- **DIRECTIONS**
All of the entries are to be repeated exactly, with no pictures included.

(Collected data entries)
#####

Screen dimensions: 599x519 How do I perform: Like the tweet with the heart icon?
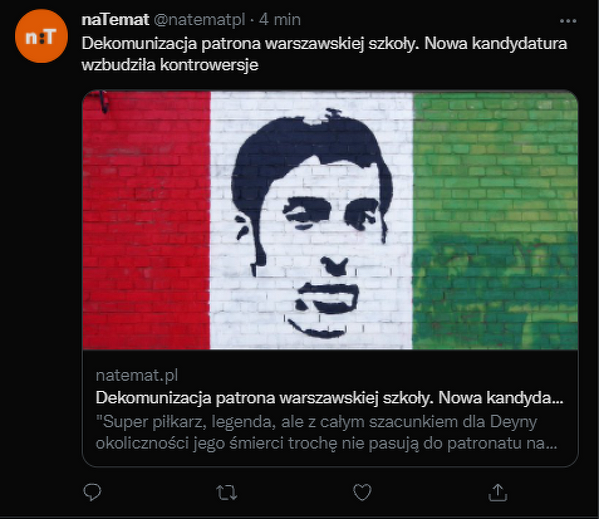tap(362, 492)
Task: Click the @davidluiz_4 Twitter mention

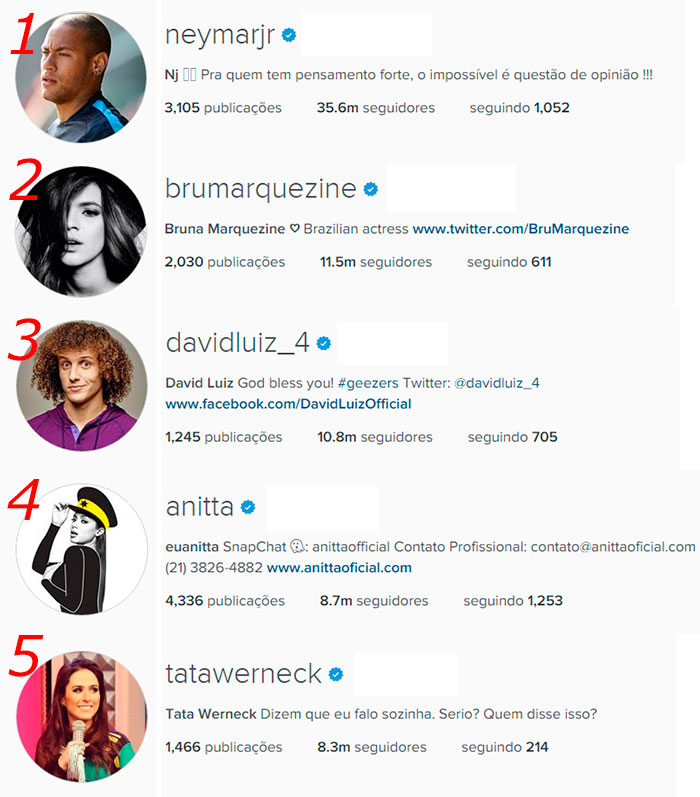Action: pyautogui.click(x=497, y=383)
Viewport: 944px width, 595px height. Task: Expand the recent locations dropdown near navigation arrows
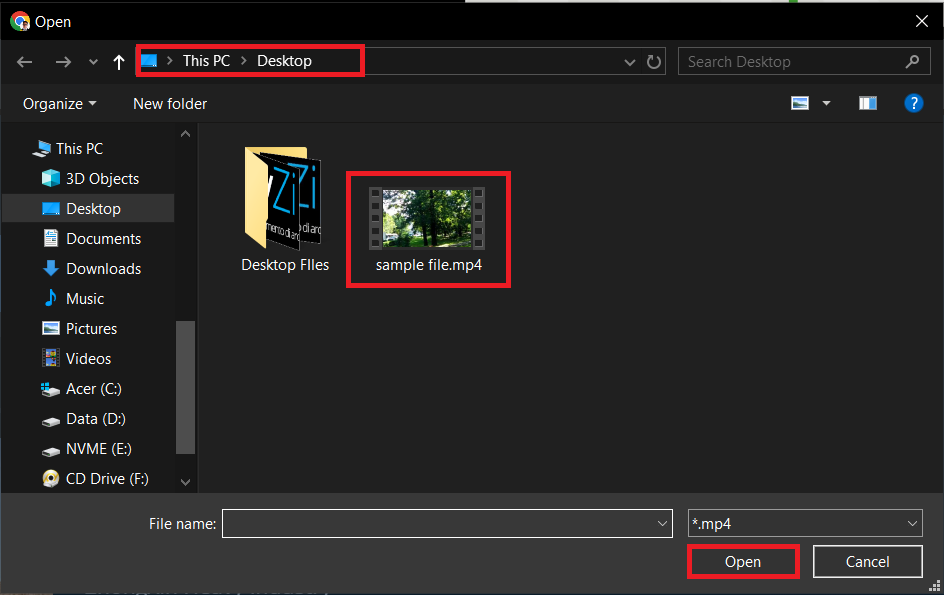pos(92,61)
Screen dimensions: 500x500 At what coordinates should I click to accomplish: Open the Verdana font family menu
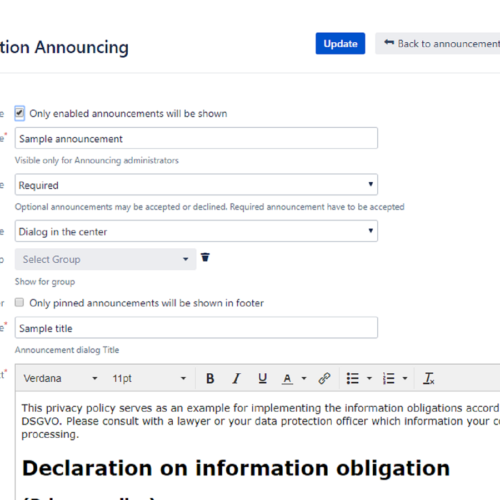(x=60, y=378)
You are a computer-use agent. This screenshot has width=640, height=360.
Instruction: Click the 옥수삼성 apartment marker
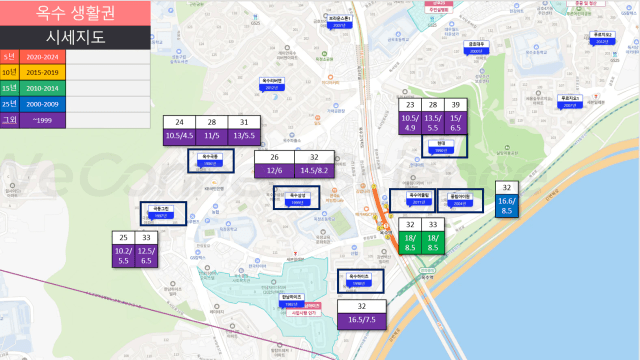click(x=297, y=199)
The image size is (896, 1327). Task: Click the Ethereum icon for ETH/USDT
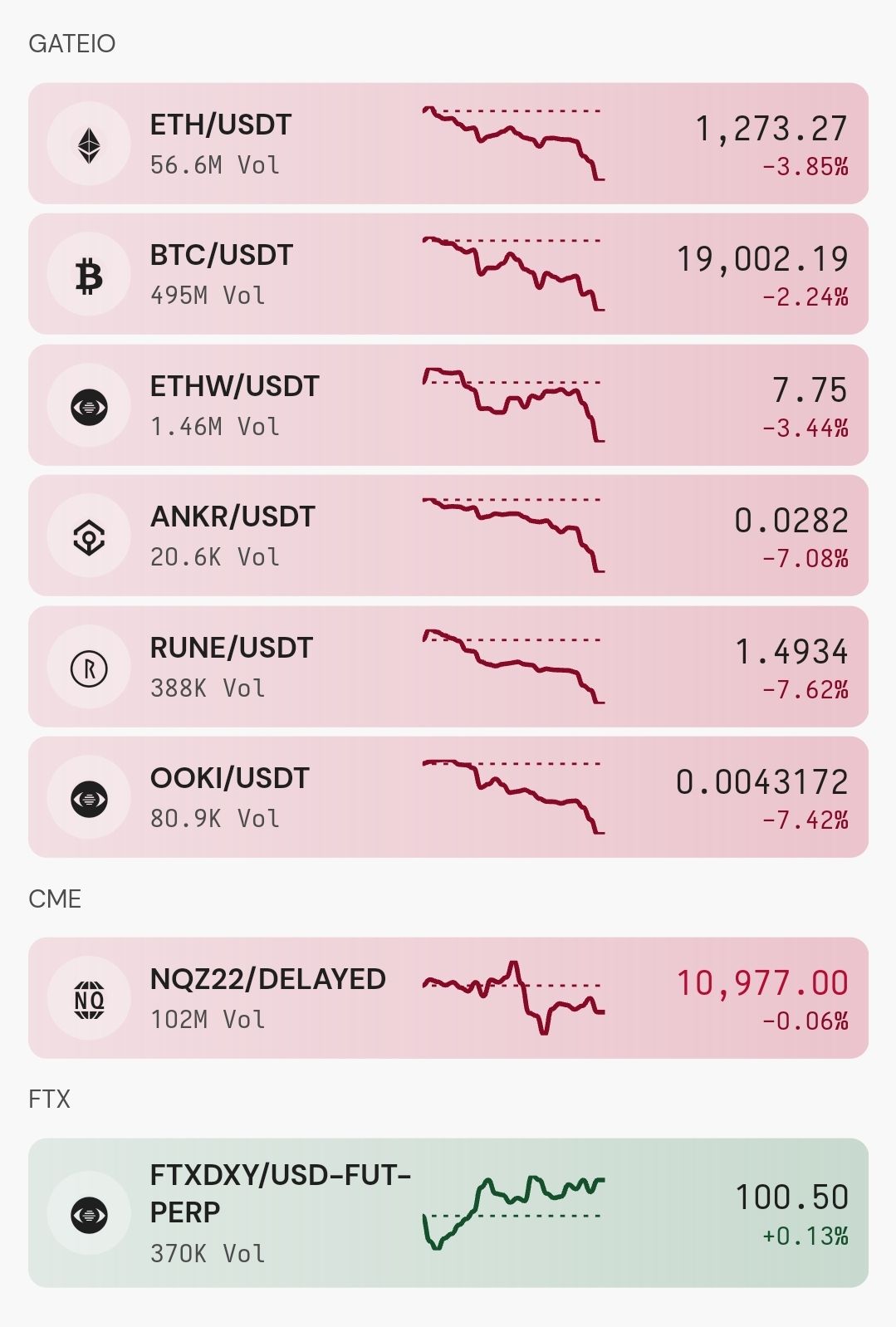pyautogui.click(x=89, y=144)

#####

- **SOLUTION TO THE PROBLEM**
Screen dimensions: 599x519 How do I perform: Like the tweet with the heart icon?
tap(362, 492)
Task: Click the @davidluiz_4 Twitter mention

Action: pyautogui.click(x=497, y=383)
Viewport: 944px width, 595px height. Task: Expand the recent locations dropdown near navigation arrows
pos(92,61)
Screen dimensions: 500x500 At what coordinates should I click to accomplish: Open the Verdana font family menu
(x=60, y=378)
You are a computer-use agent. This screenshot has width=640, height=360.
Instruction: Click the 옥수삼성 apartment marker
click(x=297, y=199)
The image size is (896, 1327). Task: Click the Ethereum icon for ETH/USDT
pyautogui.click(x=89, y=144)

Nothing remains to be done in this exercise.